The Babylonians were doing addition, subtraction, multiplication, division, algebra, and trigonometry thousands of years ago without using operator symbols. The linked article describes how they did it using base-60 numbers and lots of lookup tables.
"expressed as? That’s the same thing, division, except the second one is not, or at least should not, be used, as @markn_1 notes.
That is a “square root”/“radical” sign, which I am not sure when it first appeared, however
The symbol was first seen in print without the vinculum (the horizontal “bar” over the numbers inside the radical symbol) in the year 1525 in Die Coss by Christoff Rudolff a German mathematician. In 1637 Descartes was the first to unite the German radical sign √ with the vinculum to create the radical symbol in common use today.
Taking decimal square roots by hand, well, maybe that is only still taught to very bored students?
Using an obelus as a division sign is rarely done past early elementary school. I don’t know why schools teach young kids this weird symbol that isn’t really used anywhere else.
The same is true for using × as a multiplication sign, although it’s used a bit more than the obelus, such as in scientific notation (like 6.02 × 1023), and in things that are similar but not the same as arithmetic multiplication, like vector cross products.
The Wikipedia article for long division says the sign composed of a right parenthesis combined with a vinculum (horizontal bar) is known simply as a “long division symbol” or “division bracket”.
The only time I ever see an obelus division sign any more is as a label on a calculator key. Oddly enough, when you press that key, the symbol that appears on the screen is still a fraction slash.
I know long division is still taught, because whenever I show my Algebra 2 and Precalc students polynomial division (which uses basically the same algorithm, because place-value numbers are themselves polynomials), at least a few of them still remember it. Of course, they’re all horribly out of practice at it.

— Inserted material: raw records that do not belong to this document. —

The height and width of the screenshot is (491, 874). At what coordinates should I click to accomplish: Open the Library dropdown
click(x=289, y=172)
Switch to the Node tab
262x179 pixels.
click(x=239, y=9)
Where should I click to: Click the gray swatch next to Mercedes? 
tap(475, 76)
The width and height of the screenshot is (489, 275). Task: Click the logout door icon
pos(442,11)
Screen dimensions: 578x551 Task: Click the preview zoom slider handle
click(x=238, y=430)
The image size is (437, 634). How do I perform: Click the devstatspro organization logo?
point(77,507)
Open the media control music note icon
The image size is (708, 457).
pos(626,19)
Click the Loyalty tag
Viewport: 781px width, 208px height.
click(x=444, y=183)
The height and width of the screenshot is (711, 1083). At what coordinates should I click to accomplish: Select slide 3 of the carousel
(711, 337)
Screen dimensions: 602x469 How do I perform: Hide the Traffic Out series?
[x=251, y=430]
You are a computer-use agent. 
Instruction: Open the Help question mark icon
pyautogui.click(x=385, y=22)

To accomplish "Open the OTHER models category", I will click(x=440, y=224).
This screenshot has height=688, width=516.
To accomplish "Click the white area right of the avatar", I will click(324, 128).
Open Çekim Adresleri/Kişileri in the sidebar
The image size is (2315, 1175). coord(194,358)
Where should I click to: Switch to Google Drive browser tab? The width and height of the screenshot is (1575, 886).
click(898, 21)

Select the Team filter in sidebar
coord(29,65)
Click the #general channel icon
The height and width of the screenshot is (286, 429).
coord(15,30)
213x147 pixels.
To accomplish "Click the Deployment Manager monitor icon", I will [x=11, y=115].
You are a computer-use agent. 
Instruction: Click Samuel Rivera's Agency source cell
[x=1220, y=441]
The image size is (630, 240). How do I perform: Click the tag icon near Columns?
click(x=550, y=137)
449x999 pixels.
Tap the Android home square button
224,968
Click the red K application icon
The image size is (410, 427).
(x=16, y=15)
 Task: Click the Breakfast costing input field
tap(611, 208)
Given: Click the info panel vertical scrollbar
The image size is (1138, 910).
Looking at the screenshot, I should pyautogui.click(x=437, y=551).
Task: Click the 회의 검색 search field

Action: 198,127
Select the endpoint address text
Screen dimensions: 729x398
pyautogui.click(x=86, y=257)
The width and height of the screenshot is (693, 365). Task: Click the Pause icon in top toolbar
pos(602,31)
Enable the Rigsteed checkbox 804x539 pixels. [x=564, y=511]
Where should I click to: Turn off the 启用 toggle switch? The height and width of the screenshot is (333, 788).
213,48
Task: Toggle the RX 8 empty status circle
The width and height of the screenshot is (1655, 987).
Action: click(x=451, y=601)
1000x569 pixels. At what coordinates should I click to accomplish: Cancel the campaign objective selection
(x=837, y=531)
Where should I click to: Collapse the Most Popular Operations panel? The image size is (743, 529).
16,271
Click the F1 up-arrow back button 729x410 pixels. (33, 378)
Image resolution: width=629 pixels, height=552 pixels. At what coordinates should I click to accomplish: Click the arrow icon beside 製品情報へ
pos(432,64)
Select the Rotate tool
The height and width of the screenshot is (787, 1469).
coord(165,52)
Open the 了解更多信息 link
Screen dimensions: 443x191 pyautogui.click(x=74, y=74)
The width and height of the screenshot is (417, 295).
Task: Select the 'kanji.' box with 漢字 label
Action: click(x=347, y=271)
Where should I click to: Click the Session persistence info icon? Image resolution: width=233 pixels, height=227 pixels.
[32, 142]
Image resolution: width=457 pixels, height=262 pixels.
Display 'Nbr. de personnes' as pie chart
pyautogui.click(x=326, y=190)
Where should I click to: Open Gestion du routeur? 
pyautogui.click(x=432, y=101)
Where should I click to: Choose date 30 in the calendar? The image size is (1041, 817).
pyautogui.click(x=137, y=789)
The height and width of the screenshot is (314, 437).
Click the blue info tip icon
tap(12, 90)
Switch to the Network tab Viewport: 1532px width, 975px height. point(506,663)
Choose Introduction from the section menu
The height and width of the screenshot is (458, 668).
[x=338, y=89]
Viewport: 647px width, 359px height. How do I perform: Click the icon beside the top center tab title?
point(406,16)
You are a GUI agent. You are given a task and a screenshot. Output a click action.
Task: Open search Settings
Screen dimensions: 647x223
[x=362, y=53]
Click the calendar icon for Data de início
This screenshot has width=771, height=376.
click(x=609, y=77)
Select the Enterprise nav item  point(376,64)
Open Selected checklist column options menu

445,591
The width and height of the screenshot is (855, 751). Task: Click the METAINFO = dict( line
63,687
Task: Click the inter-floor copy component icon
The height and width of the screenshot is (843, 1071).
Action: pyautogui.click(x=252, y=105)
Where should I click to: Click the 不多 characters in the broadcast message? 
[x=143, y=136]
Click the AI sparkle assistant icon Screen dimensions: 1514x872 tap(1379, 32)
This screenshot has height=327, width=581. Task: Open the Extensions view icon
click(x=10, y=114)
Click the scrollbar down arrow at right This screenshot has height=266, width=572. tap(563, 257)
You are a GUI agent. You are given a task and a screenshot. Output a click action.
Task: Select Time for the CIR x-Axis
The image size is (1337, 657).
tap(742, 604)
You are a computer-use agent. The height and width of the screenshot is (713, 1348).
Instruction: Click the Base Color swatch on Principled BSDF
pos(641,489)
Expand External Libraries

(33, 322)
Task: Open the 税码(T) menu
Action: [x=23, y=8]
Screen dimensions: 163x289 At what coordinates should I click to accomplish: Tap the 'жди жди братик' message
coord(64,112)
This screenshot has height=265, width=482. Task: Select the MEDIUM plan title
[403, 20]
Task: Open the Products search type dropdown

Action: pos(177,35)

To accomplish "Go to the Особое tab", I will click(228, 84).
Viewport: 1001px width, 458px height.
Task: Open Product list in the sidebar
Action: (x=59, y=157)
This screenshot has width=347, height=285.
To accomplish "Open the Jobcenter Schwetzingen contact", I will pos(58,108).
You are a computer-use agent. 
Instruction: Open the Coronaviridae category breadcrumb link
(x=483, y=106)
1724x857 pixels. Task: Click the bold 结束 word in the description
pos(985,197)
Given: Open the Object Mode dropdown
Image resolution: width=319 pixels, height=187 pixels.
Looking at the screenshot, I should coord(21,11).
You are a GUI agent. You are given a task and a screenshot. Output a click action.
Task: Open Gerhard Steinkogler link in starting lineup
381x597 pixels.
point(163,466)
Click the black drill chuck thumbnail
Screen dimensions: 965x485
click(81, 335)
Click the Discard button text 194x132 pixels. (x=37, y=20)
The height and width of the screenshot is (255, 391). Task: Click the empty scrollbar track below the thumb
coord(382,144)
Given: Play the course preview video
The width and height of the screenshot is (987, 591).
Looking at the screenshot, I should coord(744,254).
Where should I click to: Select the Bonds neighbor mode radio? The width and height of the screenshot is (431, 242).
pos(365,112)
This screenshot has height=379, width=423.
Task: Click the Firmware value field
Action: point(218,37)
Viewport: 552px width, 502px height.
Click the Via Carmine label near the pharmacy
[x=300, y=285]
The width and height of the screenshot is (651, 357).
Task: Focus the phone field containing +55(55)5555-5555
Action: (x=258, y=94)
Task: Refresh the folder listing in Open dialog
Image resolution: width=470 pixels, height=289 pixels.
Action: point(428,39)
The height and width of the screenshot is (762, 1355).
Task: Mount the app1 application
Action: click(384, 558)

As @Chronos notes, it’s still fairly common on calculator buttons.
It has the advantage of being an in-line symbol that unambiguously signifies division, as opposed to the slash, which is also used in dates (e.g. 6/13/2024) and/or other contexts.
In fact…
(Note: The following is my understanding, but it’s not something I’ve verified. I would welcome correction)
…the use of the slash as a division symbol, like the use of an asterisk as a multiplication symbol, started when people started typing math on computers. Since the * and / were already on the keyboard for their original uses, they were repurposed as operators, which saved having to add a new key to the keyboard and/or a new symbol to the ASCII character set. Before this, the obelus wasn’t “this weird symbol”; it was the way people wrote division as a binary operator.
Wikipedia says the slash to represent division “developed from the fraction slash in the late 18th or early 19th century.” So I don’t think computer keyboards had anything to do with it.
I see we’re talking about the difference in arithmetic and mathematics.
Same concepts but they use a few different symbols. Presumably to make it easier for young children to learn the meaning of numbers and how to use them.